::: Data provided :::

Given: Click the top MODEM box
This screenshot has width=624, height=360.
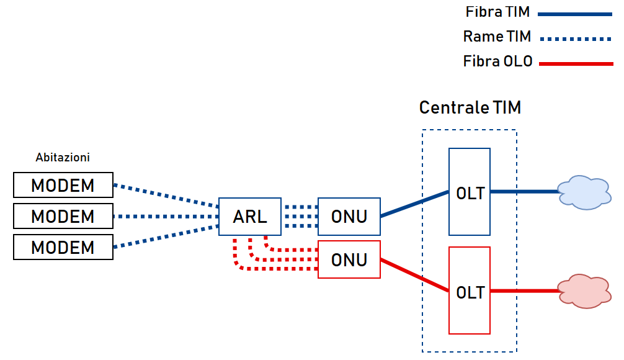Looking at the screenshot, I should (x=63, y=185).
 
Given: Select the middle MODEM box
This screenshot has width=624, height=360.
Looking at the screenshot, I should (x=63, y=216).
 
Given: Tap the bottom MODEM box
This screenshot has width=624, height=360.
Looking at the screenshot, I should (x=63, y=247).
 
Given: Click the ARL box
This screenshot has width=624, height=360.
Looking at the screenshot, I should (x=250, y=217).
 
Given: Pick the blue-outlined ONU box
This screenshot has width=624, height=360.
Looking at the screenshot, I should (x=349, y=217).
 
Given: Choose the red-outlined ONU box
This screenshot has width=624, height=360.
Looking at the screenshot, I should (x=349, y=259).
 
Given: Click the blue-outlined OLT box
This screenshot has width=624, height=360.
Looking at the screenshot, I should (x=470, y=192).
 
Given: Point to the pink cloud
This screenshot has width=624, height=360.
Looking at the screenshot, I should (x=582, y=290).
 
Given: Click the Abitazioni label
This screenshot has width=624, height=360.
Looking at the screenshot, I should (x=63, y=158).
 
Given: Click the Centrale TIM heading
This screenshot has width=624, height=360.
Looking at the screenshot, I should (x=470, y=107).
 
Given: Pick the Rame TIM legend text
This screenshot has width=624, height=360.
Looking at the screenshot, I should (x=497, y=37).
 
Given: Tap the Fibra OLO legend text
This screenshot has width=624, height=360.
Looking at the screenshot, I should (x=497, y=61).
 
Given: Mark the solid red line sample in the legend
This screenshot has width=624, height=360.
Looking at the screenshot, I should (x=576, y=63).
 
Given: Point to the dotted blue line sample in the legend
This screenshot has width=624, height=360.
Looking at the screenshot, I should (x=576, y=38).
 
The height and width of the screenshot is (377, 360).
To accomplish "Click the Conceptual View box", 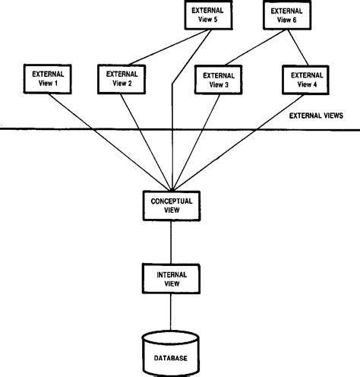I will click(x=172, y=205).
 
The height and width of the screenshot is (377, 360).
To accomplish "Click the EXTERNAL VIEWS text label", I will click(x=316, y=116).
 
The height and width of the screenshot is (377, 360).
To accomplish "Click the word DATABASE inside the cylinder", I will click(x=172, y=357).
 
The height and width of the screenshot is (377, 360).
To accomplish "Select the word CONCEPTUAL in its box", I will click(x=172, y=201).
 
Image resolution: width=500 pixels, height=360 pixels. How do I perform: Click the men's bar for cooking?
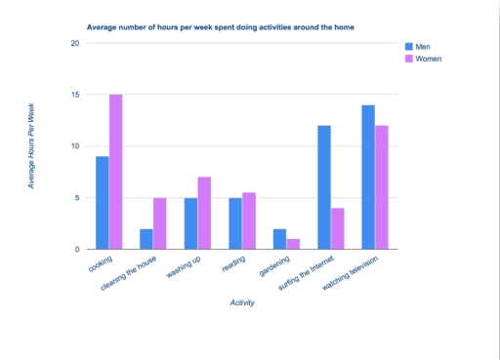tap(103, 203)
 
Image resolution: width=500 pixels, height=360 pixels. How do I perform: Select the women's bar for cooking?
tap(116, 172)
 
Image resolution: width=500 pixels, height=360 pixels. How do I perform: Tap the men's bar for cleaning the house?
tap(146, 239)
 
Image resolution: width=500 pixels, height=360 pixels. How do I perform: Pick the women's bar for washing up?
tap(204, 213)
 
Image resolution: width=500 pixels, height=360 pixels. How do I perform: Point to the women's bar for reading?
tap(249, 220)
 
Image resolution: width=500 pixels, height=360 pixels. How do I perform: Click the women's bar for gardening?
tap(293, 244)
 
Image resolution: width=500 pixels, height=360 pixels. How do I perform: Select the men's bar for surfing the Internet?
tap(323, 187)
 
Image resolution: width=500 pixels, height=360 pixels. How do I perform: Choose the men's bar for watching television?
tap(368, 177)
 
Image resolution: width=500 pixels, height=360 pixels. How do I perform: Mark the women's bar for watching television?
tap(382, 187)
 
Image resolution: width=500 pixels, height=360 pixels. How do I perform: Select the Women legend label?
tap(431, 60)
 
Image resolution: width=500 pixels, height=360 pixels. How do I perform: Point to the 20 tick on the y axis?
tap(75, 43)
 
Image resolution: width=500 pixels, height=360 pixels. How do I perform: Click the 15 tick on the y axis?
tap(75, 95)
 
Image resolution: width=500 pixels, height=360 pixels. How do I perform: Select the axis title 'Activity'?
tap(242, 302)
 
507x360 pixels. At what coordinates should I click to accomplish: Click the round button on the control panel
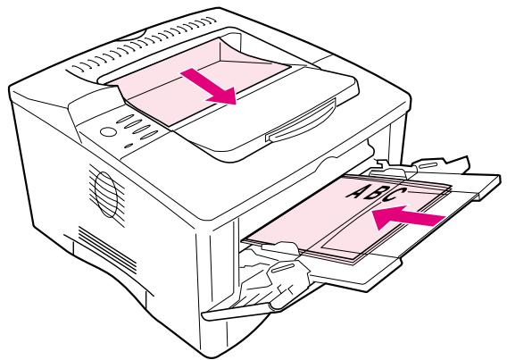110,131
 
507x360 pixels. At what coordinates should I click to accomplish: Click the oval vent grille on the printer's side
104,186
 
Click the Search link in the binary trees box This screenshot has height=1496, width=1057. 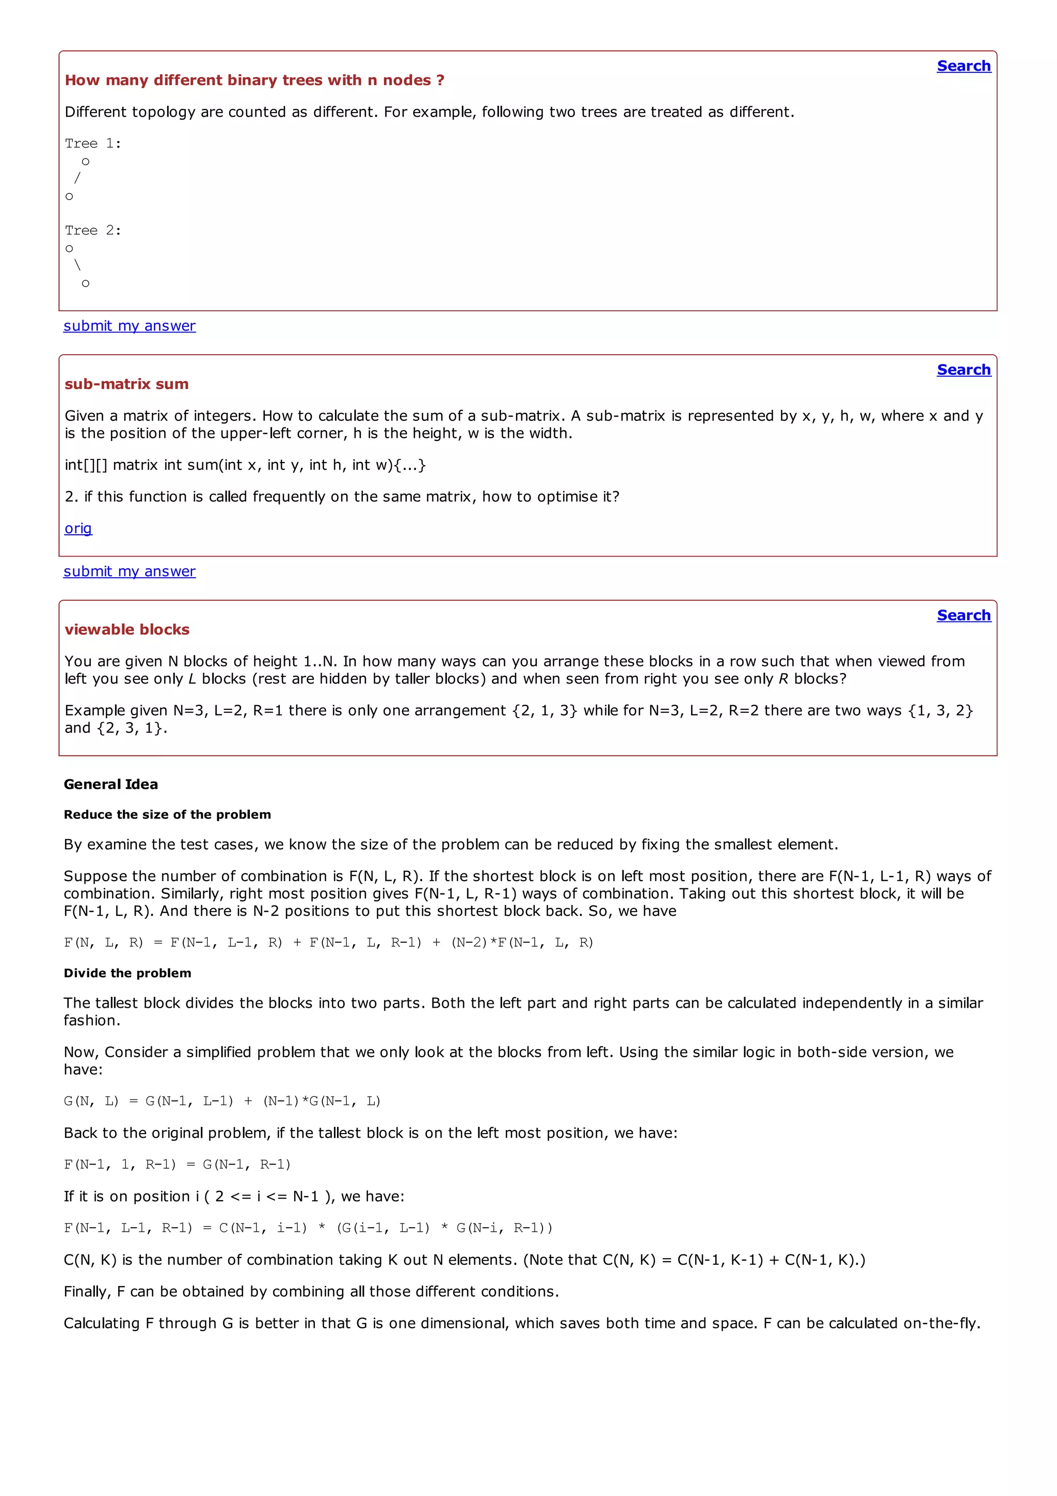coord(963,66)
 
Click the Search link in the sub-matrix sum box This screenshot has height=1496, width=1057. coord(963,370)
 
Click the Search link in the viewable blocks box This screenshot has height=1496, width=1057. coord(963,615)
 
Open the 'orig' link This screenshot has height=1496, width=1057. coord(78,529)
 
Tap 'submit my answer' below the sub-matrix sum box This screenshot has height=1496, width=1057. coord(129,571)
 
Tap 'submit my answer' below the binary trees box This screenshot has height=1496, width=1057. coord(129,326)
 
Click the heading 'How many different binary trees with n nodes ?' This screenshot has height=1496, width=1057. coord(254,80)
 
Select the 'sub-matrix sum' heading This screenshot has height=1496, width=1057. coord(126,384)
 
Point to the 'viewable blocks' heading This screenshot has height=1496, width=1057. coord(127,629)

:::

The problem. Rewrite the data from its very beginning through the line containing "Looking at the screenshot, I should (x=63, y=216).", substituting "ROUTER" for "MODEM" and leaving everything else unchanged. Leave the pictures out of your version.

Solution.
Given: Click the top ROUTER box
This screenshot has width=624, height=360.
Looking at the screenshot, I should (x=63, y=185).
 
Given: Select the middle ROUTER box
This screenshot has width=624, height=360.
Looking at the screenshot, I should (x=63, y=216).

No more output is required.